### [Task to complete]
Where the records below show a line containing "At what coordinates should I click to accomplish: Click the Tags", start copying; end with the line containing "You are a computer-use agent. 1456x819", and copy it too.

### [Records provided]
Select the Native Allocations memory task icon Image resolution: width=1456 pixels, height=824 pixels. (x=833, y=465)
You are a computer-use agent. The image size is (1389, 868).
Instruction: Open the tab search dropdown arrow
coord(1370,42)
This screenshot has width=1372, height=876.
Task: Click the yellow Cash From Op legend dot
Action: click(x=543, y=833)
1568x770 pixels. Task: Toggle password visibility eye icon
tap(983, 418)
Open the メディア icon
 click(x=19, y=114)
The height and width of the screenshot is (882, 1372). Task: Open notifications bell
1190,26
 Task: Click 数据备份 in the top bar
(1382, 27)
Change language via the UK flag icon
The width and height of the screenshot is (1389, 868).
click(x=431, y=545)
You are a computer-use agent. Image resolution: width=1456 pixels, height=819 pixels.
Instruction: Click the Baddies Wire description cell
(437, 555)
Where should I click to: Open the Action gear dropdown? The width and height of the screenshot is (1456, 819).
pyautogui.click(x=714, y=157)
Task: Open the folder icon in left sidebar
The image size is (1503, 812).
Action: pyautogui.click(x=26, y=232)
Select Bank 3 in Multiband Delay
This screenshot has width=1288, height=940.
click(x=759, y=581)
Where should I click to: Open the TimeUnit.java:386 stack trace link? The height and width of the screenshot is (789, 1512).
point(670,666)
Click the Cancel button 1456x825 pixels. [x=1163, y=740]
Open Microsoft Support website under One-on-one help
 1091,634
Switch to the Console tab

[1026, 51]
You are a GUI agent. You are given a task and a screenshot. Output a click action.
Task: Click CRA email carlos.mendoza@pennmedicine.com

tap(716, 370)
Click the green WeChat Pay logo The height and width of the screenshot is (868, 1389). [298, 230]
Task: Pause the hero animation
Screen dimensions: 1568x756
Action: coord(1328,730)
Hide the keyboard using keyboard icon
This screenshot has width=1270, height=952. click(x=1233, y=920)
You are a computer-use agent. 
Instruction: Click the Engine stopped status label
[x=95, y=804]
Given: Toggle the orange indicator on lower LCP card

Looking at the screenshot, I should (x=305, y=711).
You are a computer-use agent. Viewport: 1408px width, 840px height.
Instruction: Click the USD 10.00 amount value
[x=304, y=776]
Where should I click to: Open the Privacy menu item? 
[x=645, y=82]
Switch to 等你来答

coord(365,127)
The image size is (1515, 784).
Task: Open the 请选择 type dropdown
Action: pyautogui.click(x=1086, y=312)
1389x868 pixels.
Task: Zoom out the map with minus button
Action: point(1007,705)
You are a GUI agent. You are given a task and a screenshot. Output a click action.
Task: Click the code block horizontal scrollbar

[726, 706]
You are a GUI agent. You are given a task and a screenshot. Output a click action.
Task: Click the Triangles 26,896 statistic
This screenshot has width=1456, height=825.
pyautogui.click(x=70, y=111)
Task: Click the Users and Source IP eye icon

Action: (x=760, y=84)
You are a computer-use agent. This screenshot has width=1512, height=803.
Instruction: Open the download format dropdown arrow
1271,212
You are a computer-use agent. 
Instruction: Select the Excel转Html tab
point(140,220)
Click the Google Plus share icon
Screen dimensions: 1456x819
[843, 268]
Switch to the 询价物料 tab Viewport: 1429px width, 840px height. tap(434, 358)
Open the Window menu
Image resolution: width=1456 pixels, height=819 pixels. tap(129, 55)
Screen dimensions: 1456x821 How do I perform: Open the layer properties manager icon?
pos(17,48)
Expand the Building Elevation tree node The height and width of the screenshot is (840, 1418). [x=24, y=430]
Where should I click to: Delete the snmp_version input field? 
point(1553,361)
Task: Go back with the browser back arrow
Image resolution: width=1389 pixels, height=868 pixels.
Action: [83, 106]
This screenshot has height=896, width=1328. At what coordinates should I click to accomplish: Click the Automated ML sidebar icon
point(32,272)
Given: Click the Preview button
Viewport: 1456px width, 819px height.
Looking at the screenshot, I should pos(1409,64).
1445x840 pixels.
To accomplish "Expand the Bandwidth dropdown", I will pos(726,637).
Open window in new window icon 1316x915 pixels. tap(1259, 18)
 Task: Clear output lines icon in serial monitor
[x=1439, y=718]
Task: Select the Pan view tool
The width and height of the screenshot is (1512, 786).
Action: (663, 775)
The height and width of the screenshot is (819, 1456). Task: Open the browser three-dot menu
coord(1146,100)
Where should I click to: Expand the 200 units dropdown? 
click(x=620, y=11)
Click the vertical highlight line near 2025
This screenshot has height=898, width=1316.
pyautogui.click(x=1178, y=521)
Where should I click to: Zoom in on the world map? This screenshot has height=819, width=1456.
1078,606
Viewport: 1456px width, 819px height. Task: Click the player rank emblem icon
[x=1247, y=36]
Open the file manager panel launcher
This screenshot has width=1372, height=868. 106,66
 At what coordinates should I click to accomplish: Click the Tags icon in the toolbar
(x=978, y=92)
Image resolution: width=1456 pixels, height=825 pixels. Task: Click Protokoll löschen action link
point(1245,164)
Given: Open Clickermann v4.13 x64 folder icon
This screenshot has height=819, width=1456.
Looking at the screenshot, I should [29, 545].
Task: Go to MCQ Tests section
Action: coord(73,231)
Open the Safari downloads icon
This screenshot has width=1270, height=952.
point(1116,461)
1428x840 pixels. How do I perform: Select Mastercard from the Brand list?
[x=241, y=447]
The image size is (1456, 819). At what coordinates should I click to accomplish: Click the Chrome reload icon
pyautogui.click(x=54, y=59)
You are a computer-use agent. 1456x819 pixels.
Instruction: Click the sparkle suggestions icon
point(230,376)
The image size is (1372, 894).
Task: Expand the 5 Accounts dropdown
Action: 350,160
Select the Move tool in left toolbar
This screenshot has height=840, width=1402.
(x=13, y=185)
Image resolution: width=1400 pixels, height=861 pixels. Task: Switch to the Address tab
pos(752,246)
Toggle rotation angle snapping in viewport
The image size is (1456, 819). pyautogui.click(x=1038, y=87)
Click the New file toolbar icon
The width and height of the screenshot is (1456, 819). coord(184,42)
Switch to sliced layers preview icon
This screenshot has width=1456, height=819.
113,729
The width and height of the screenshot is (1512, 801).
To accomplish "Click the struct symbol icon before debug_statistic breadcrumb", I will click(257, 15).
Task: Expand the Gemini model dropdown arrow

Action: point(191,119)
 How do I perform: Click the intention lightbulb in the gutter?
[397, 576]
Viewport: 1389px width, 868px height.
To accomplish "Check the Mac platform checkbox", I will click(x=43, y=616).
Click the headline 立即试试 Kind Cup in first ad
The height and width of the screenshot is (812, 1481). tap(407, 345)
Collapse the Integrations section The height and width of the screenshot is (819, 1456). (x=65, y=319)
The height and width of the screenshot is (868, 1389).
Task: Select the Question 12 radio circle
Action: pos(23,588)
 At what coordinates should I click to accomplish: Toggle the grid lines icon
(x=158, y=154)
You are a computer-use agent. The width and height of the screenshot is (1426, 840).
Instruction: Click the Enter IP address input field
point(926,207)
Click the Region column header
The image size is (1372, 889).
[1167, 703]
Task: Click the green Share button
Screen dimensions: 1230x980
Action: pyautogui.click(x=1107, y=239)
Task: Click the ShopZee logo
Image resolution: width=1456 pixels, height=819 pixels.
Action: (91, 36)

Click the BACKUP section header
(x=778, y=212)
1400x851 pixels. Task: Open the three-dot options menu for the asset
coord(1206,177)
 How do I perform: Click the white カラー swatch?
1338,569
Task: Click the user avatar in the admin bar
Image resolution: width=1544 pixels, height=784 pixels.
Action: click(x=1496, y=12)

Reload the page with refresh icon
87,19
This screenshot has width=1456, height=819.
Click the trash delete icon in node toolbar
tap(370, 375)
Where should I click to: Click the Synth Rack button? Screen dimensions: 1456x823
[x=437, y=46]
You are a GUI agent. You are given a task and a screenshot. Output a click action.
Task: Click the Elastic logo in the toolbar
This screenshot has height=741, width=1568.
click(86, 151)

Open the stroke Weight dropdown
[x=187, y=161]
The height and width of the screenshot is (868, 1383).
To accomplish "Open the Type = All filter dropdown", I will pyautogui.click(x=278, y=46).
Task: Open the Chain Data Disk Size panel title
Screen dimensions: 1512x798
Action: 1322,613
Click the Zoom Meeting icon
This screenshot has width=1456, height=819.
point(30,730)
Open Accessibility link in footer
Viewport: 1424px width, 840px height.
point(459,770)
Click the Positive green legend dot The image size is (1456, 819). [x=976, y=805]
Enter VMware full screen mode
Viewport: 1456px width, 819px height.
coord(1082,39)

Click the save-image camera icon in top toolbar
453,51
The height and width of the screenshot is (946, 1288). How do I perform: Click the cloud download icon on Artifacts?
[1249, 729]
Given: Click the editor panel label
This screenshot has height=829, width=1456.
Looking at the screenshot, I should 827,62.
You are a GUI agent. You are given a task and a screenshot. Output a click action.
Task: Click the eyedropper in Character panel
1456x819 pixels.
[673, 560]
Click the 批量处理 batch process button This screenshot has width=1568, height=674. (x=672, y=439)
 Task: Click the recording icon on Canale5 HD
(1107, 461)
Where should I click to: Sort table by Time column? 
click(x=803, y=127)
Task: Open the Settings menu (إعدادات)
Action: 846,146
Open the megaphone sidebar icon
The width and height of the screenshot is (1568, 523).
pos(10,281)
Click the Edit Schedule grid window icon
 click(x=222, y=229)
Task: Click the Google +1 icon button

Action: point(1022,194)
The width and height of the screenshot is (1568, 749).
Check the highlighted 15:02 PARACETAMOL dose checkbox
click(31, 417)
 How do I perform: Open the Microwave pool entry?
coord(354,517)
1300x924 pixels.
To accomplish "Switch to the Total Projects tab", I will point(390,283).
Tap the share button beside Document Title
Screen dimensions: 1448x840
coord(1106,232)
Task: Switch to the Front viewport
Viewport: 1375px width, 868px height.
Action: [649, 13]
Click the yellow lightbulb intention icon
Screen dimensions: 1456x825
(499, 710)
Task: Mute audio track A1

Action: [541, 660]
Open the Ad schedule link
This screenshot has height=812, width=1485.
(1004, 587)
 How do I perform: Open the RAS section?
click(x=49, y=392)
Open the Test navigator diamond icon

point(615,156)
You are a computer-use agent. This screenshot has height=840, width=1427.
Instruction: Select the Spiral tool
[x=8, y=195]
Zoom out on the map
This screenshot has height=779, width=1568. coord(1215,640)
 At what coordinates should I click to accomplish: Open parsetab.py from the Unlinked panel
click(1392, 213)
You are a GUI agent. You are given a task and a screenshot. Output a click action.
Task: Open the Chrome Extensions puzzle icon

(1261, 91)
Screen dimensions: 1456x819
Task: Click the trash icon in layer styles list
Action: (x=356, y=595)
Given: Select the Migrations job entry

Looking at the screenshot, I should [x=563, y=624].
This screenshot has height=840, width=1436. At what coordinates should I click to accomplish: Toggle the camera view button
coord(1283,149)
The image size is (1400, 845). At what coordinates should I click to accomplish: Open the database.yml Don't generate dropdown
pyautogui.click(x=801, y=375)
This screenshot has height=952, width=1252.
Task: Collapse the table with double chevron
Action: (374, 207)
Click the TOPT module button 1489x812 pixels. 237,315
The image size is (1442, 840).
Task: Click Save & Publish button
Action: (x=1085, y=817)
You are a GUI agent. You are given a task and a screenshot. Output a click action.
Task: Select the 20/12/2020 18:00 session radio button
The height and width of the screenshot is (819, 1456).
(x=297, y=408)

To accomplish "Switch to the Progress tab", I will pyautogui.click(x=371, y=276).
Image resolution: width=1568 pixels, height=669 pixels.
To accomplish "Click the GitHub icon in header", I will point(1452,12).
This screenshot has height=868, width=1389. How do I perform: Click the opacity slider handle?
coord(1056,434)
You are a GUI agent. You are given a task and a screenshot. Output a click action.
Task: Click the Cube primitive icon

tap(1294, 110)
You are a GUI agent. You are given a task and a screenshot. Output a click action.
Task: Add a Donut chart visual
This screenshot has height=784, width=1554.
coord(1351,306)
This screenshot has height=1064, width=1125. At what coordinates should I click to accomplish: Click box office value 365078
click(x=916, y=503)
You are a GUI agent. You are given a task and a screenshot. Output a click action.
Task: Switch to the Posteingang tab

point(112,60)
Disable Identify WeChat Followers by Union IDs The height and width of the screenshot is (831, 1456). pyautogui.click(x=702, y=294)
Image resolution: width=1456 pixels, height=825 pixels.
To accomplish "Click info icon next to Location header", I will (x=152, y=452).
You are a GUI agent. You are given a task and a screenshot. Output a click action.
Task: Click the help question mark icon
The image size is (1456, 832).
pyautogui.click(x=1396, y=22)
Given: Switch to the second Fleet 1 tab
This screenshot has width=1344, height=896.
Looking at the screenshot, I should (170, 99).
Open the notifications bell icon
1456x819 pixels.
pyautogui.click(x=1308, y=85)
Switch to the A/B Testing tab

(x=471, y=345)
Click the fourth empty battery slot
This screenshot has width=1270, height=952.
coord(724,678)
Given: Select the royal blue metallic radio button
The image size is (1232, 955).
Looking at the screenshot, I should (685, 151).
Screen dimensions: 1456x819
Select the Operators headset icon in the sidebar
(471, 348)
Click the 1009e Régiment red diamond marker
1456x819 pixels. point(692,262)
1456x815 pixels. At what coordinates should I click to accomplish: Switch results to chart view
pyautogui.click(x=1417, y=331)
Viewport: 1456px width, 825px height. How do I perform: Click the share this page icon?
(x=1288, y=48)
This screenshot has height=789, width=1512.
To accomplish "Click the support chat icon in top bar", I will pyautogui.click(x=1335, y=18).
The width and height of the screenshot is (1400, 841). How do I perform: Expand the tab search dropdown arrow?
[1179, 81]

### [Task answer]
 At what coordinates should I click to accomplish: Click the Tags icon in the toolbar
(x=978, y=92)
Image resolution: width=1456 pixels, height=825 pixels. Task: Click Protokoll löschen action link
point(1245,164)
Given: Open Clickermann v4.13 x64 folder icon
This screenshot has height=819, width=1456.
Looking at the screenshot, I should [29, 545].
Task: Go to MCQ Tests section
Action: coord(73,231)
Open the Safari downloads icon
This screenshot has width=1270, height=952.
point(1116,461)
1428x840 pixels. How do I perform: Select Mastercard from the Brand list?
[x=241, y=447]
The image size is (1456, 819). At what coordinates should I click to accomplish: Click the Chrome reload icon
pyautogui.click(x=54, y=59)
You are a computer-use agent. 1456x819 pixels.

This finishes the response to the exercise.